PROBLEM REQUIREMENTS — Give again, word for word, each line of the data from the first through the one containing "Task: Select the 27 topic segment chip". Pictures stay out.

BEGIN STORED DATA

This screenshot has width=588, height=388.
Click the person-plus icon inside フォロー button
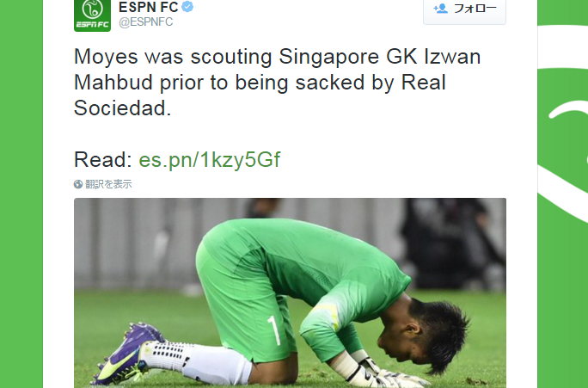coord(440,9)
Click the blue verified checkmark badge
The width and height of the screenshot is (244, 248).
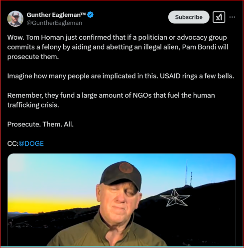90,15
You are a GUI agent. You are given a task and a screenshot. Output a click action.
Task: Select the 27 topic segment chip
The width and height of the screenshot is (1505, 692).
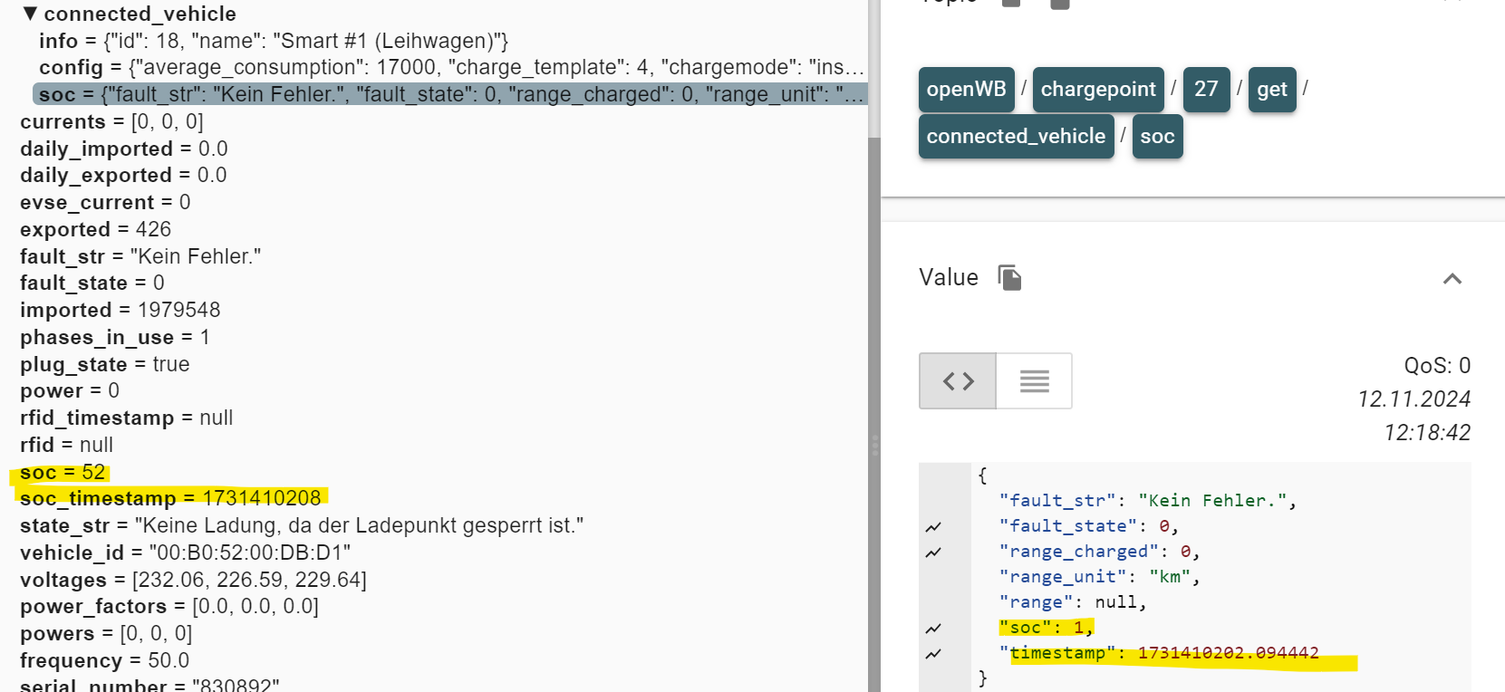pyautogui.click(x=1205, y=90)
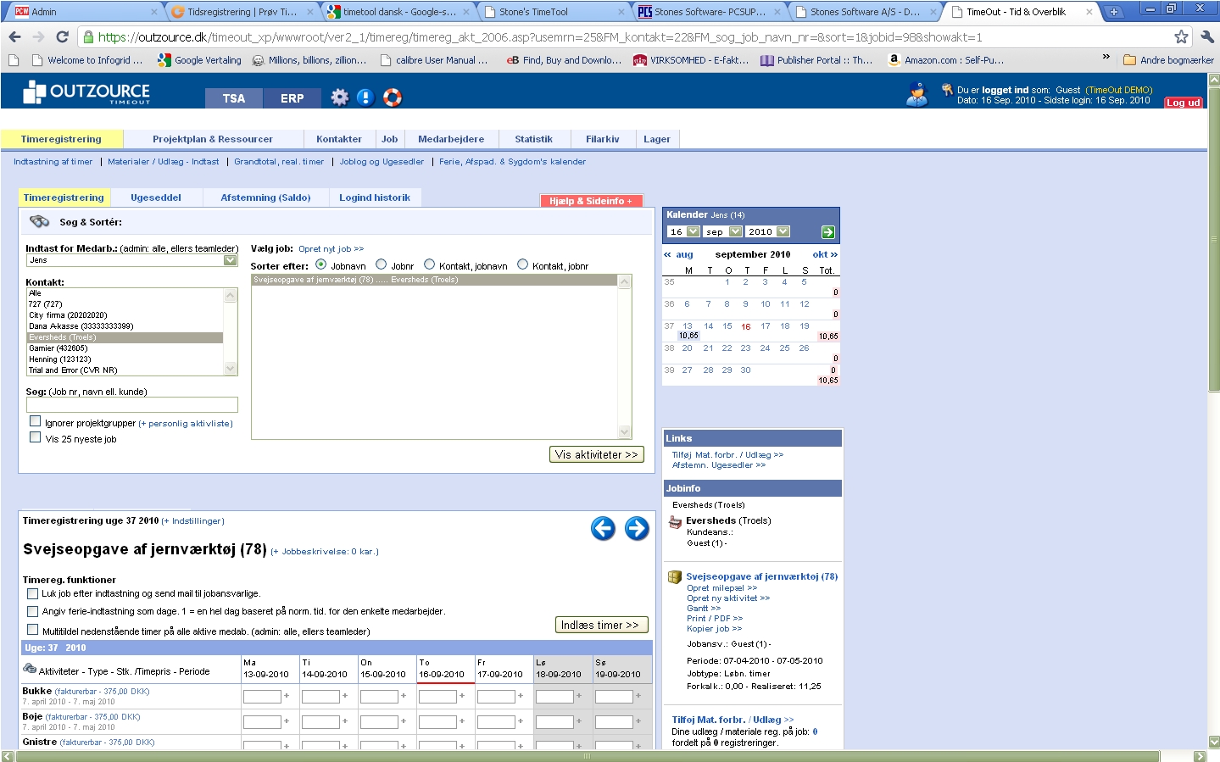Image resolution: width=1220 pixels, height=762 pixels.
Task: Enable Ignorer projektgrupper checkbox
Action: coord(35,421)
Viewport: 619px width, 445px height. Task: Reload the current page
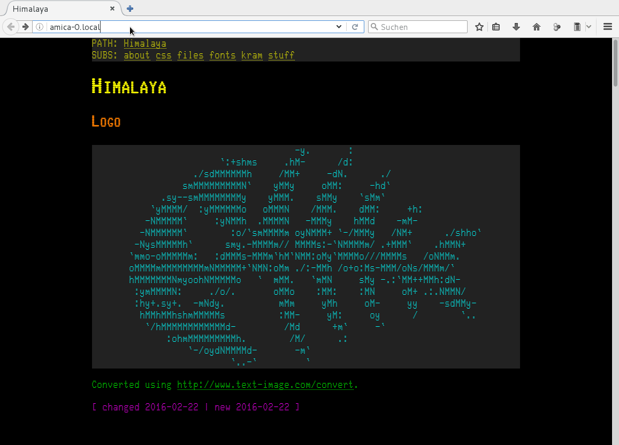pos(355,27)
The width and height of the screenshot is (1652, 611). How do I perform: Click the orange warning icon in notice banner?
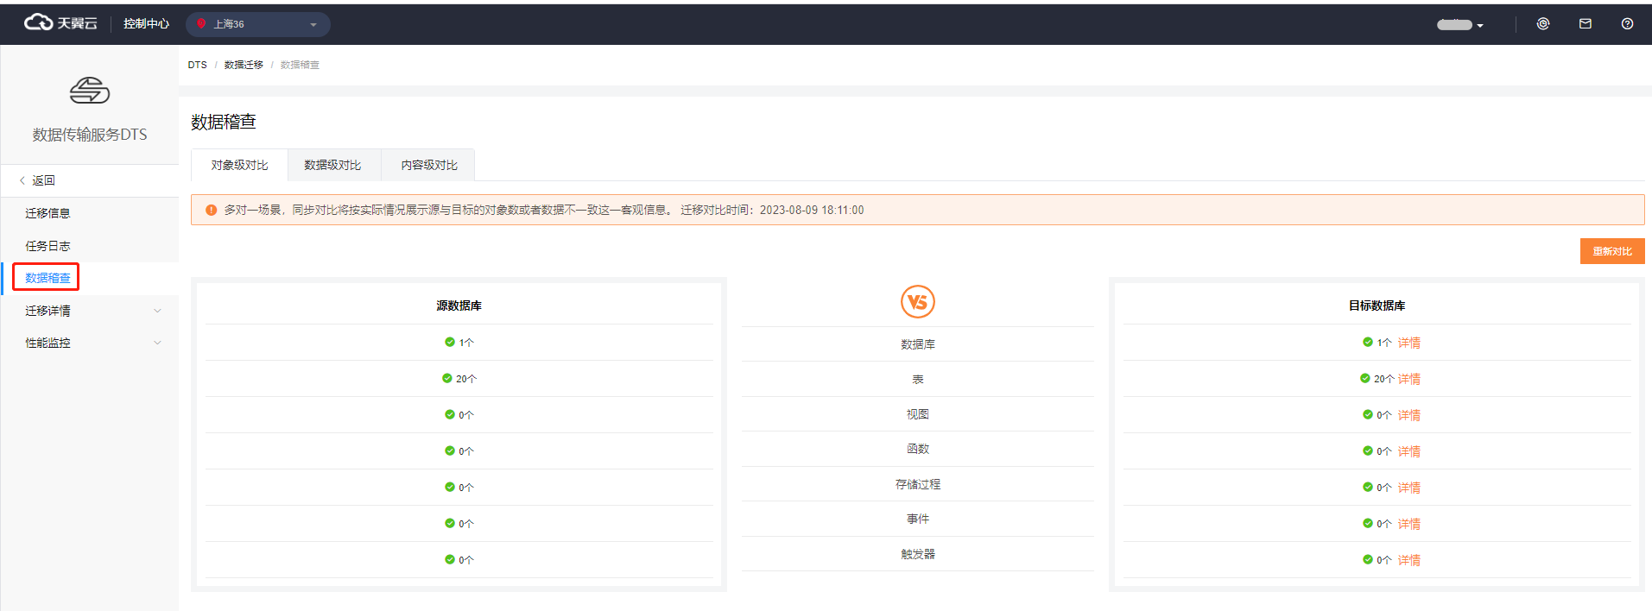211,210
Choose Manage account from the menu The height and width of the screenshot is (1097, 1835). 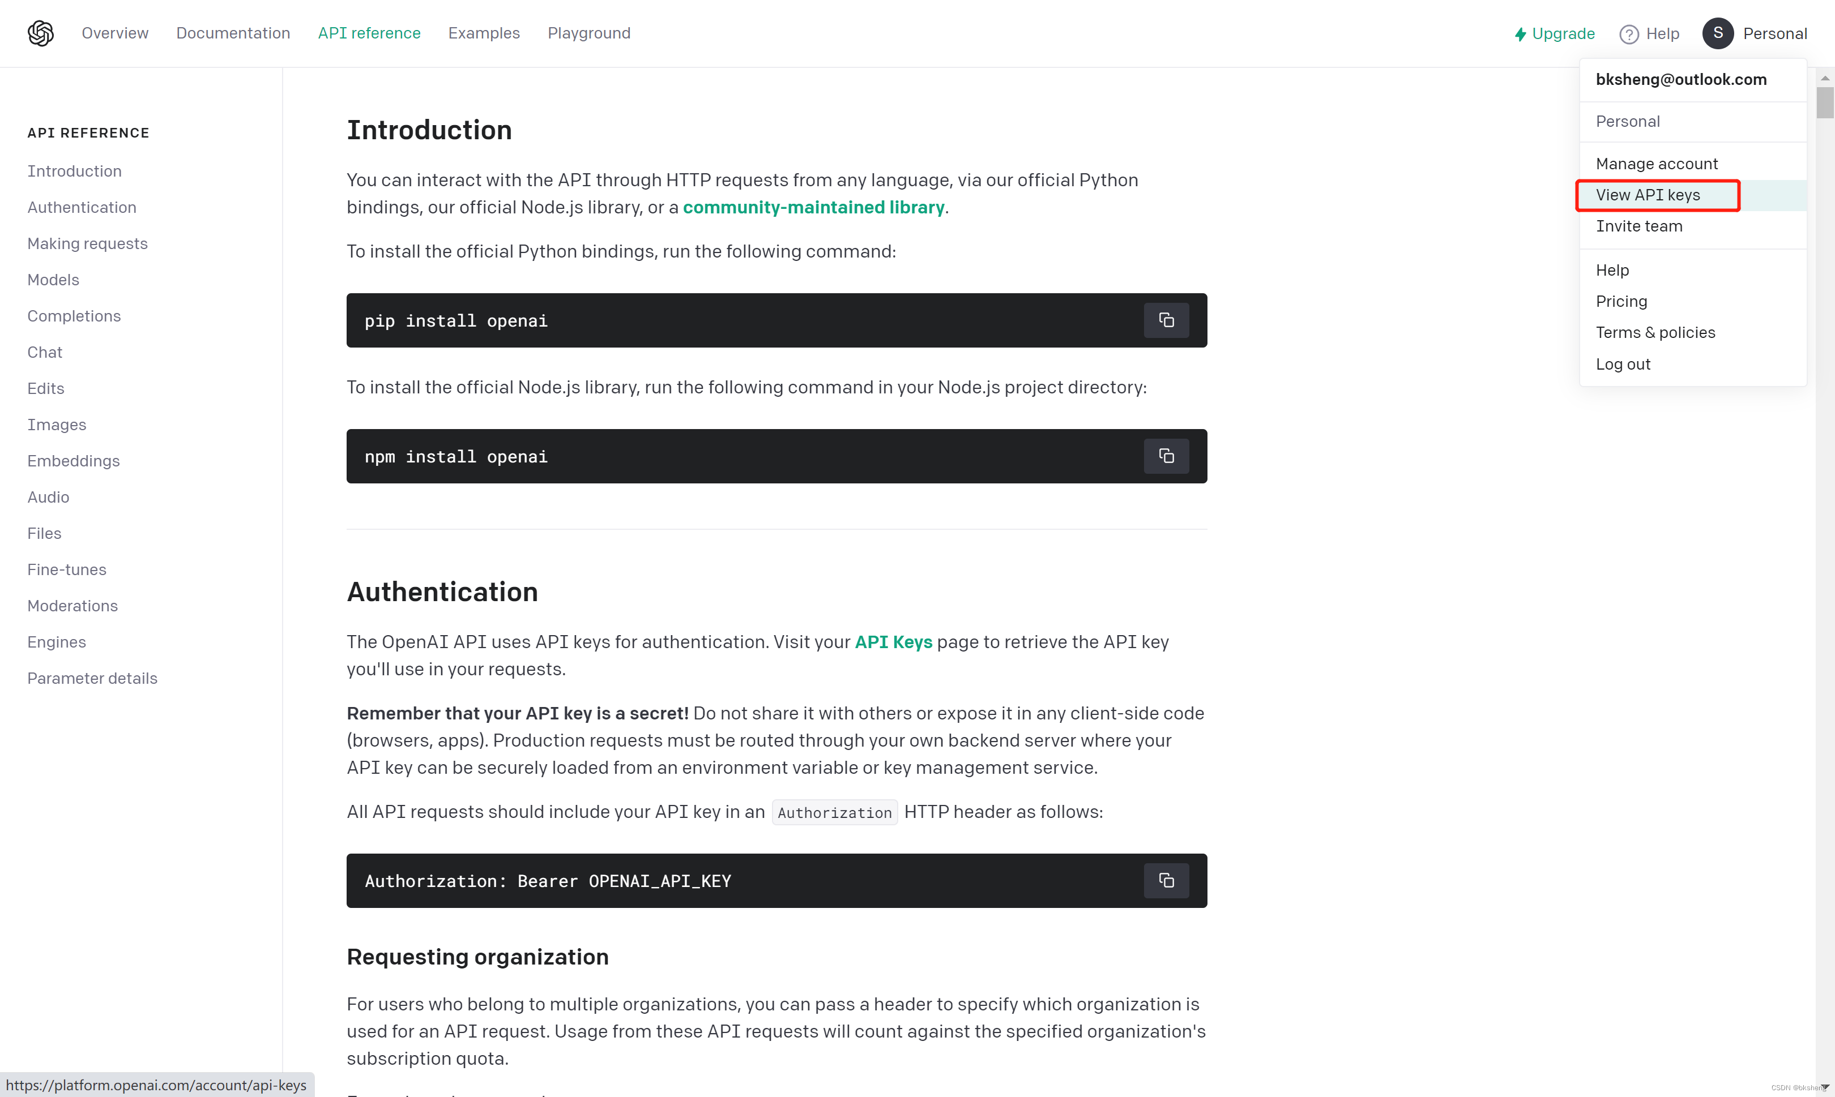pos(1657,163)
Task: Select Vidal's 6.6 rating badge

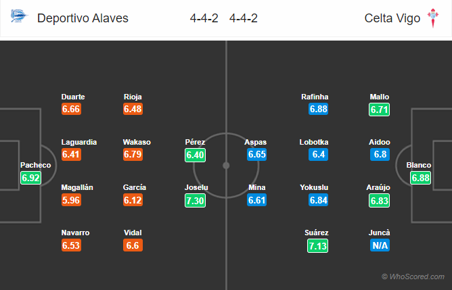Action: pyautogui.click(x=133, y=245)
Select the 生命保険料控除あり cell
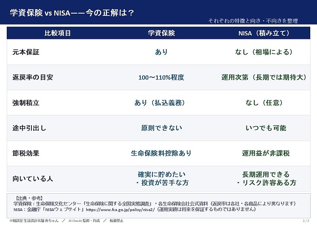The width and height of the screenshot is (317, 225). tap(161, 153)
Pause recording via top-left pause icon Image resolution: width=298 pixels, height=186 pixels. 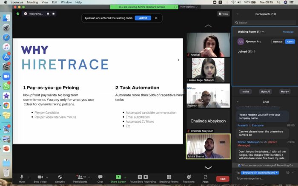click(x=48, y=14)
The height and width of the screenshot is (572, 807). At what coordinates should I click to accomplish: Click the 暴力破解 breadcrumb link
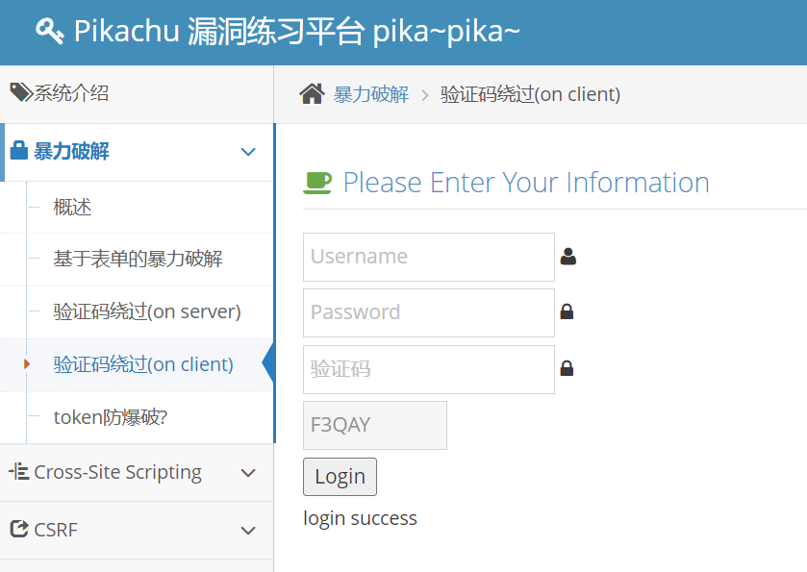tap(370, 94)
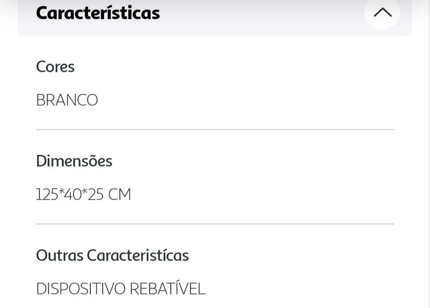Select the Cores label
The height and width of the screenshot is (308, 430).
(x=55, y=67)
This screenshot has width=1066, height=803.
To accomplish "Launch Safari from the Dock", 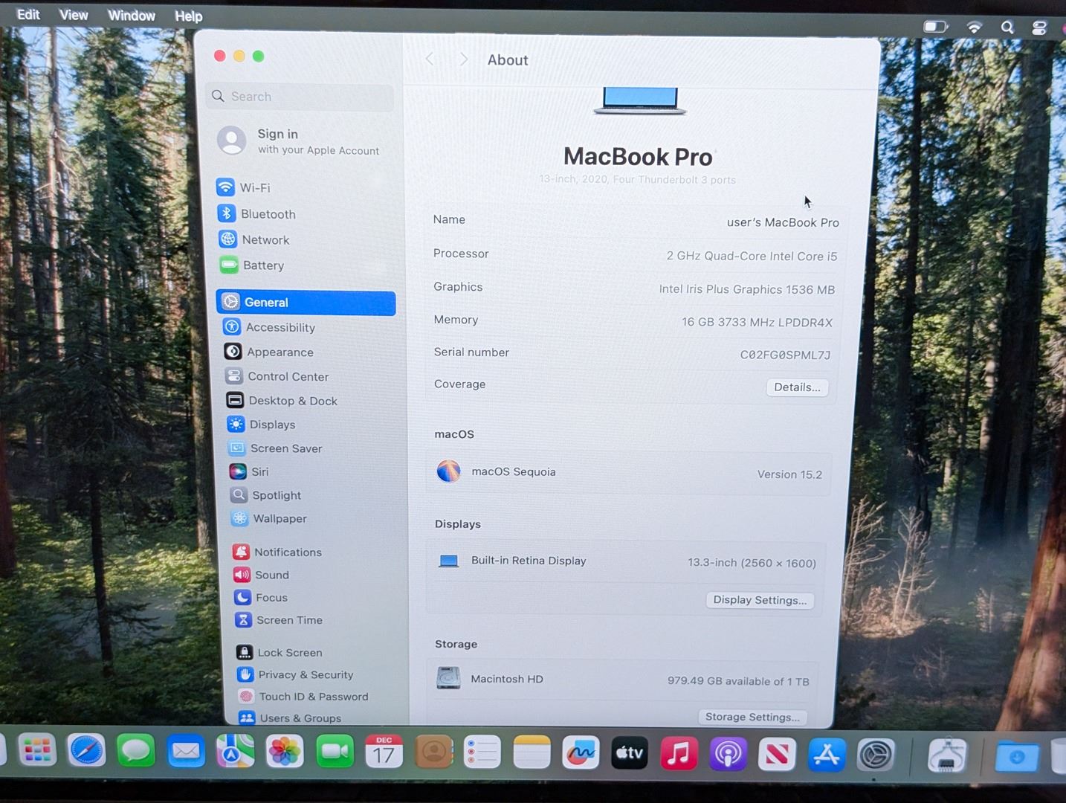I will [86, 752].
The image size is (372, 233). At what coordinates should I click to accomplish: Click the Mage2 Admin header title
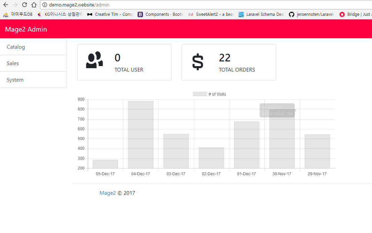pyautogui.click(x=26, y=29)
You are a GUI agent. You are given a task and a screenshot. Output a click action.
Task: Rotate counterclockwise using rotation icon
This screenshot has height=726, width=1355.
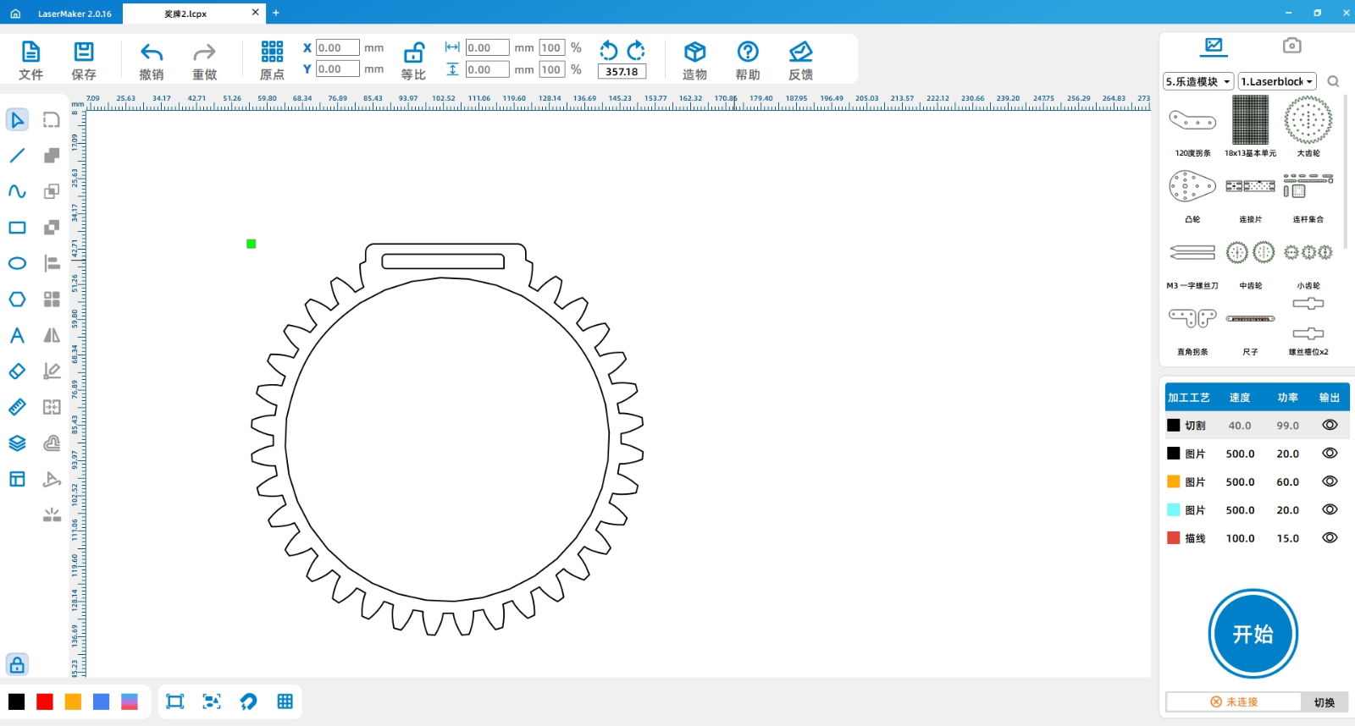(608, 51)
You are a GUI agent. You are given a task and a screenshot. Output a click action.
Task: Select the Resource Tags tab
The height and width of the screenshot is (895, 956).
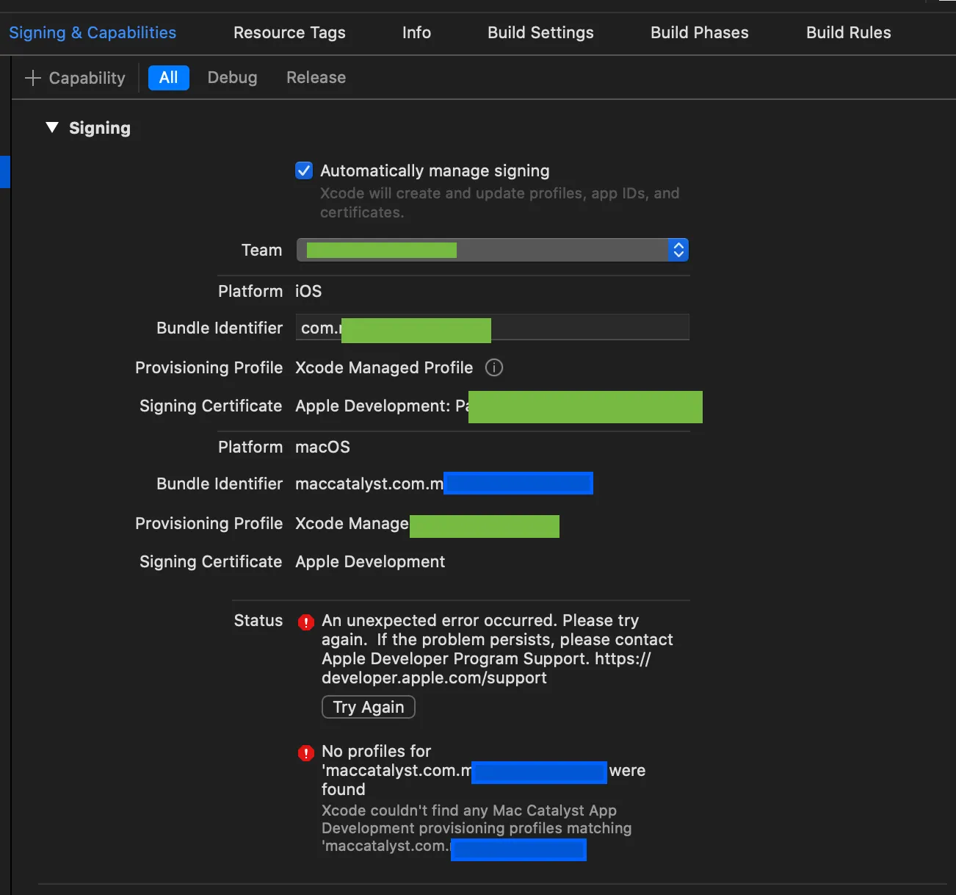[289, 33]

END STORED DATA

SOLUTION —
This screenshot has width=588, height=388.
Click the person-plus icon inside フォロー button
coord(440,9)
Click the blue verified checkmark badge
The width and height of the screenshot is (244, 248).
90,15
You are a GUI agent. You are given a task and a screenshot. Output a click action.
Task: Select the 27 topic segment chip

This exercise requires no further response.